◆ **Problem requirements**
Copy out the first line of the listing and every line after it, exactly, until you have copied the line containing "Select the Text".

◆ **Source information**
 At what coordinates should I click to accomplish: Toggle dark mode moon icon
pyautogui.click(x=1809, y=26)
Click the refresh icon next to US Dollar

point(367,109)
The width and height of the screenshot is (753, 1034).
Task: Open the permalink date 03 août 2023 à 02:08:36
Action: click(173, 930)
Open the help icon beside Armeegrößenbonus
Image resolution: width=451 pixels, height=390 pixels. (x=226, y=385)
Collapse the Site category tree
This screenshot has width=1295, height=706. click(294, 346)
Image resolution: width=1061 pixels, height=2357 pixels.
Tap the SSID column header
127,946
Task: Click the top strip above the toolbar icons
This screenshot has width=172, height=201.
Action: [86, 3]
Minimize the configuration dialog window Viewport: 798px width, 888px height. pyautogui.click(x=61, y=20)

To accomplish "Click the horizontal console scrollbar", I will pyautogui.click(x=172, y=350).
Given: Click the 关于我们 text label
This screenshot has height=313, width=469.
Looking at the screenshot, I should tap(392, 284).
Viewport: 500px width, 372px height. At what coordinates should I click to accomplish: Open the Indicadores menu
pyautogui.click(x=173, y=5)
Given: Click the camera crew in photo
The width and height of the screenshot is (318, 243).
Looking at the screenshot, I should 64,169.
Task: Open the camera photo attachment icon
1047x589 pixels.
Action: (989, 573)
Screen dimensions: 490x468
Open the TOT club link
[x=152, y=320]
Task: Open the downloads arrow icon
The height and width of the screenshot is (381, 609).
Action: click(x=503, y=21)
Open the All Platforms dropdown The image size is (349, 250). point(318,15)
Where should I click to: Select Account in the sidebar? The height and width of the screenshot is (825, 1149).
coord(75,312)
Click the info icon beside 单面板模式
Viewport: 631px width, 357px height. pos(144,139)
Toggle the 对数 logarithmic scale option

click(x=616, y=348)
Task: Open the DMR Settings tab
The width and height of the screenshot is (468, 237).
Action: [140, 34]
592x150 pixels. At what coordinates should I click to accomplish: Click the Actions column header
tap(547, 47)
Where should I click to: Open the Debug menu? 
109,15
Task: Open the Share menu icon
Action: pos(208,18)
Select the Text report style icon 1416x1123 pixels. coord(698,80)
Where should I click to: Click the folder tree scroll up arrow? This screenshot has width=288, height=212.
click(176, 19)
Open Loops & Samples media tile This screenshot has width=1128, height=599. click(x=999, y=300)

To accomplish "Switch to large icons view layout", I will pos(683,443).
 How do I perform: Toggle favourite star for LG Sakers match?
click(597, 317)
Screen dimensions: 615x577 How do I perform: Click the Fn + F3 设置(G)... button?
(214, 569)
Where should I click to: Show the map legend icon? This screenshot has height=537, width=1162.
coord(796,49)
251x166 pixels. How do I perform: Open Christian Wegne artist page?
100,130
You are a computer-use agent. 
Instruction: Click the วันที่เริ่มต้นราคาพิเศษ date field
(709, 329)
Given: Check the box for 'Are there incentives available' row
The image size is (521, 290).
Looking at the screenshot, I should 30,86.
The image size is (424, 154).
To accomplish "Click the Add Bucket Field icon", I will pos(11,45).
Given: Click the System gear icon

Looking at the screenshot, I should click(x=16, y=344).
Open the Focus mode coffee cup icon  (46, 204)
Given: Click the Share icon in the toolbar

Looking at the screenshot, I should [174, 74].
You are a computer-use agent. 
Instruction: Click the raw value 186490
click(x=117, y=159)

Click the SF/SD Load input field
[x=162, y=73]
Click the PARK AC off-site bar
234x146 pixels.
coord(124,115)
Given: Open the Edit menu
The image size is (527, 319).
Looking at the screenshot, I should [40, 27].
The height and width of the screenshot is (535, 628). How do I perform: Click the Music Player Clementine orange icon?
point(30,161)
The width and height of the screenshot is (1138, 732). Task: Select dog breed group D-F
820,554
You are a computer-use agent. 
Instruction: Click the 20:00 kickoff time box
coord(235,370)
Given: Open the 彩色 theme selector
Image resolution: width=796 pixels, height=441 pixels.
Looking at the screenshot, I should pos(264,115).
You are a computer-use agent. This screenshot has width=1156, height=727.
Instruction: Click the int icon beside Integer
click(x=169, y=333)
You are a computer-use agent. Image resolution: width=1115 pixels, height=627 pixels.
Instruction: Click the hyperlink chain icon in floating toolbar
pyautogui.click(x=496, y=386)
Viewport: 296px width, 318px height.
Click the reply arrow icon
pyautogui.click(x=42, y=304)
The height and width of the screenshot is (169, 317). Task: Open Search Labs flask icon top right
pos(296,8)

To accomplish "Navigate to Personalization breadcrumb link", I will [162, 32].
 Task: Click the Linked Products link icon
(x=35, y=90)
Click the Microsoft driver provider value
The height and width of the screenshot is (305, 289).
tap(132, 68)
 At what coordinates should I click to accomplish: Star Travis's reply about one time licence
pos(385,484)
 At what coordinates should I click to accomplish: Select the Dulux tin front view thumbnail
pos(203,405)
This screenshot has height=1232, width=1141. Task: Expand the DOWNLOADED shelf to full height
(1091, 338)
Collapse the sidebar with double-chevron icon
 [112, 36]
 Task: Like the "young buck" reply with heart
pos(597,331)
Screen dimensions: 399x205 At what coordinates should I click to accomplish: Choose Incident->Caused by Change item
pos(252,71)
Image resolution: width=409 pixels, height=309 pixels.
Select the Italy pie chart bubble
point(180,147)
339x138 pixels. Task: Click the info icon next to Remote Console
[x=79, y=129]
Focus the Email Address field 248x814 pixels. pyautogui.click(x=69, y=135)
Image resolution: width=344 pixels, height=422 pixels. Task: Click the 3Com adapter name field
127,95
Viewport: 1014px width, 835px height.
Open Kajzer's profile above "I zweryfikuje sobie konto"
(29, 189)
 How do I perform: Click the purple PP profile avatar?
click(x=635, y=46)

◆ **Result for this task**
 At what coordinates should I click to accomplish: Toggle dark mode moon icon
pyautogui.click(x=1809, y=26)
Click the refresh icon next to US Dollar

point(367,109)
The width and height of the screenshot is (753, 1034).
Task: Open the permalink date 03 août 2023 à 02:08:36
Action: click(173, 930)
Open the help icon beside Armeegrößenbonus
Image resolution: width=451 pixels, height=390 pixels. (x=226, y=385)
Collapse the Site category tree
This screenshot has width=1295, height=706. click(294, 346)
Image resolution: width=1061 pixels, height=2357 pixels.
Tap the SSID column header
127,946
Task: Click the top strip above the toolbar icons
This screenshot has width=172, height=201.
Action: [86, 3]
Minimize the configuration dialog window Viewport: 798px width, 888px height. pyautogui.click(x=61, y=20)

To accomplish "Click the horizontal console scrollbar", I will pyautogui.click(x=172, y=350).
Given: Click the 关于我们 text label
This screenshot has height=313, width=469.
Looking at the screenshot, I should tap(392, 284).
Viewport: 500px width, 372px height. At what coordinates should I click to accomplish: Open the Indicadores menu
pyautogui.click(x=173, y=5)
Given: Click the camera crew in photo
The width and height of the screenshot is (318, 243).
Looking at the screenshot, I should 64,169.
Task: Open the camera photo attachment icon
1047x589 pixels.
Action: (989, 573)
Screen dimensions: 490x468
Open the TOT club link
[x=152, y=320]
Task: Open the downloads arrow icon
The height and width of the screenshot is (381, 609).
Action: click(x=503, y=21)
Open the All Platforms dropdown The image size is (349, 250). point(318,15)
Where should I click to: Select Account in the sidebar? The height and width of the screenshot is (825, 1149).
coord(75,312)
Click the info icon beside 单面板模式
Viewport: 631px width, 357px height. pos(144,139)
Toggle the 对数 logarithmic scale option

click(x=616, y=348)
Task: Open the DMR Settings tab
The width and height of the screenshot is (468, 237).
Action: [140, 34]
592x150 pixels. At what coordinates should I click to accomplish: Click the Actions column header
tap(547, 47)
Where should I click to: Open the Debug menu? 
109,15
Task: Open the Share menu icon
Action: pos(208,18)
Select the Text report style icon 1416x1123 pixels. coord(698,80)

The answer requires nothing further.